▸ WHAT THE TASK ASKS:
Below are entries; copy exactly, and only, the lines from the one containing "The width and height of the screenshot is (1707, 960)." through their final line, leaving out pictures.

####################

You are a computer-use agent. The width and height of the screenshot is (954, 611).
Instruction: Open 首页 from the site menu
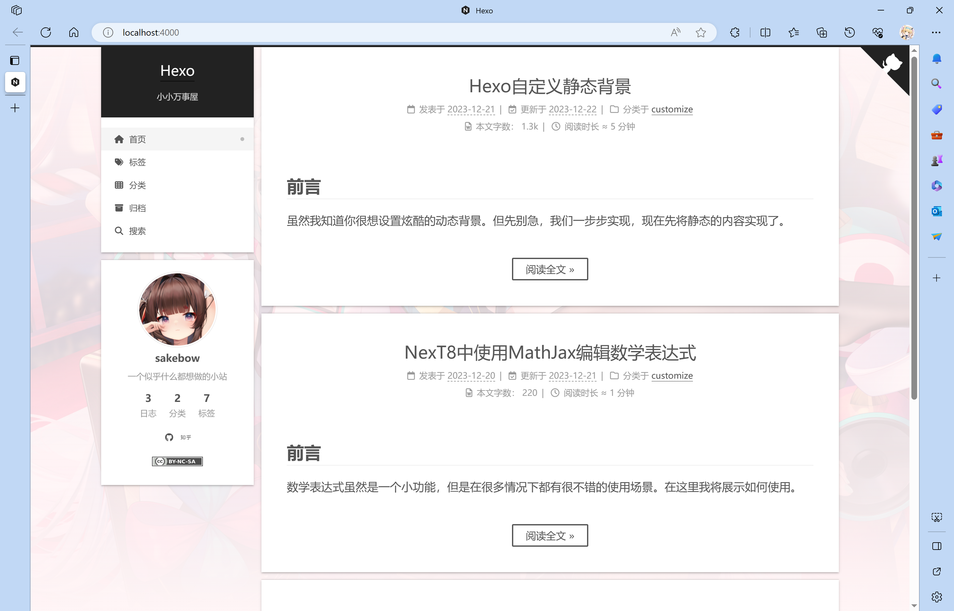tap(138, 139)
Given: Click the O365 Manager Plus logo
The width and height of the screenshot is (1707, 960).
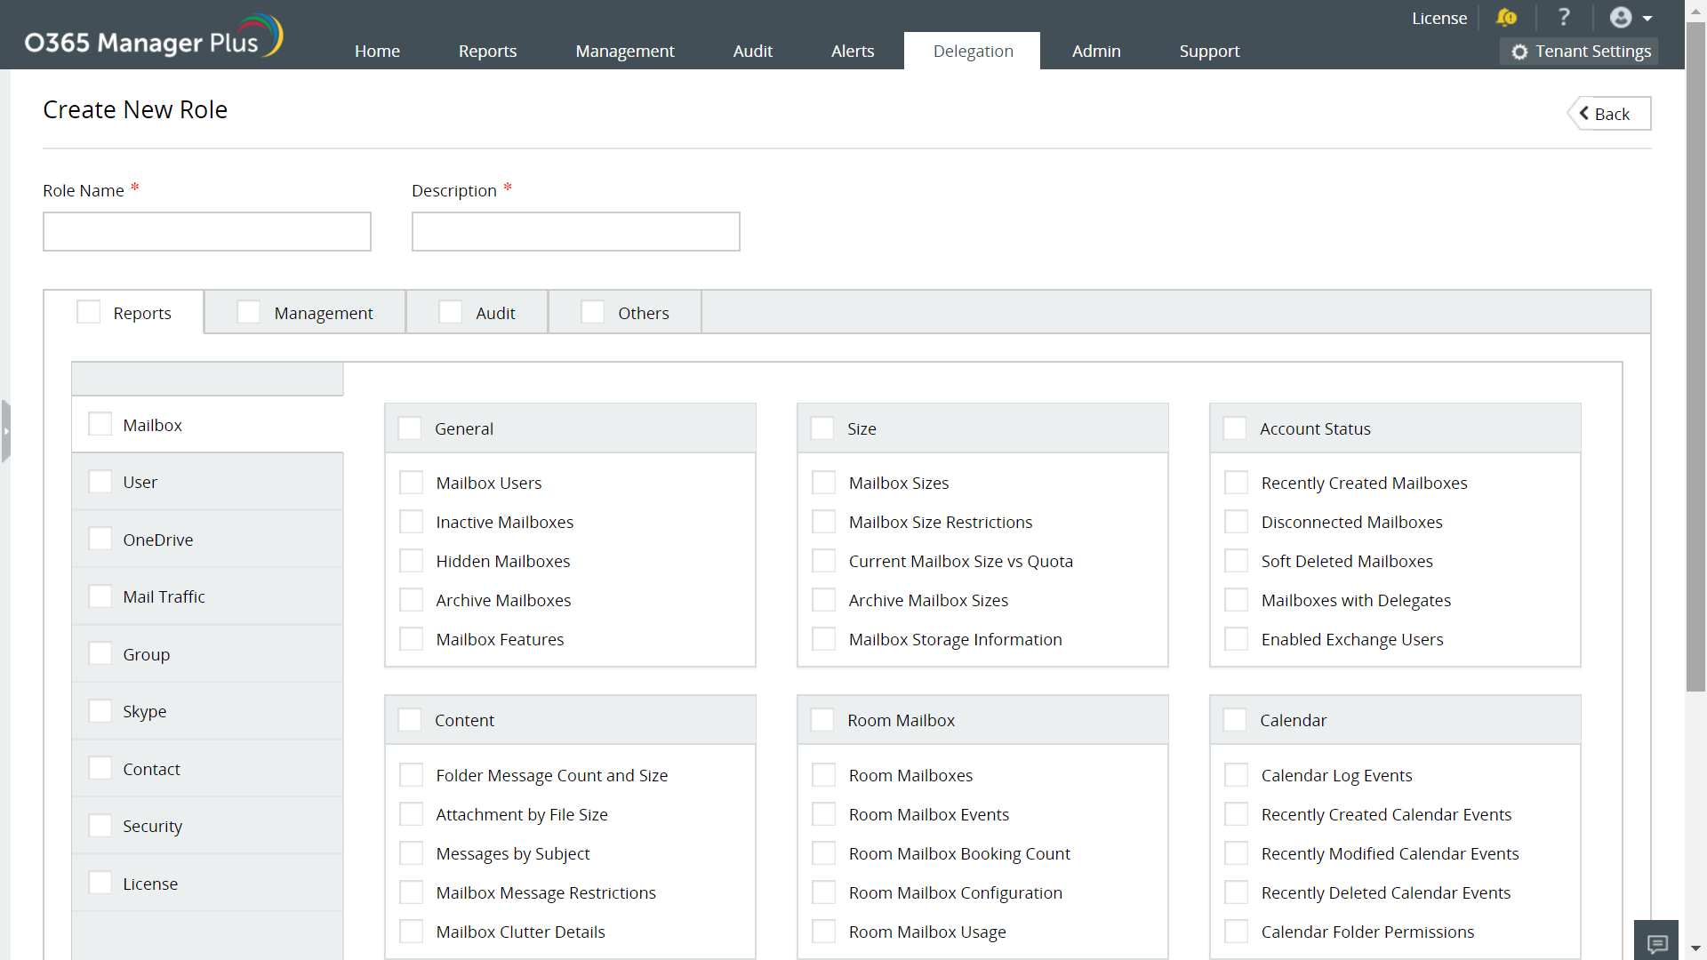Looking at the screenshot, I should 153,37.

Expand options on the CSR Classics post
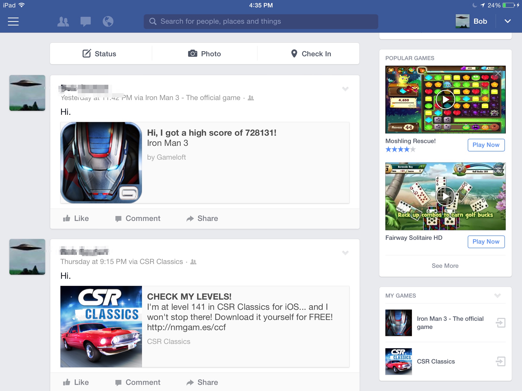click(345, 253)
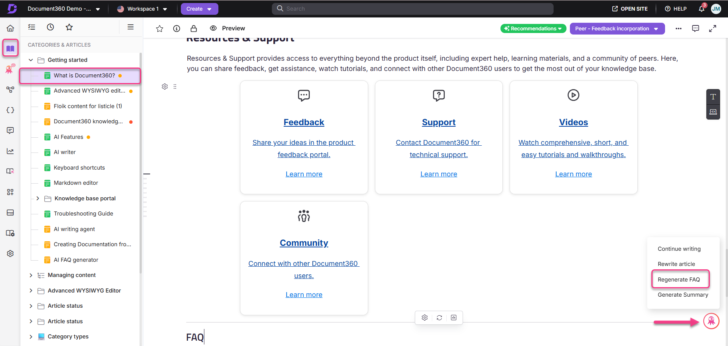Open the article information icon
This screenshot has width=728, height=346.
(176, 28)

####################

▸ TASK SOLUTION:
The width and height of the screenshot is (1707, 960).
Looking at the screenshot, I should 153,37.

Expand options on the CSR Classics post
click(345, 253)
Open the article information icon
This screenshot has width=728, height=346.
(176, 28)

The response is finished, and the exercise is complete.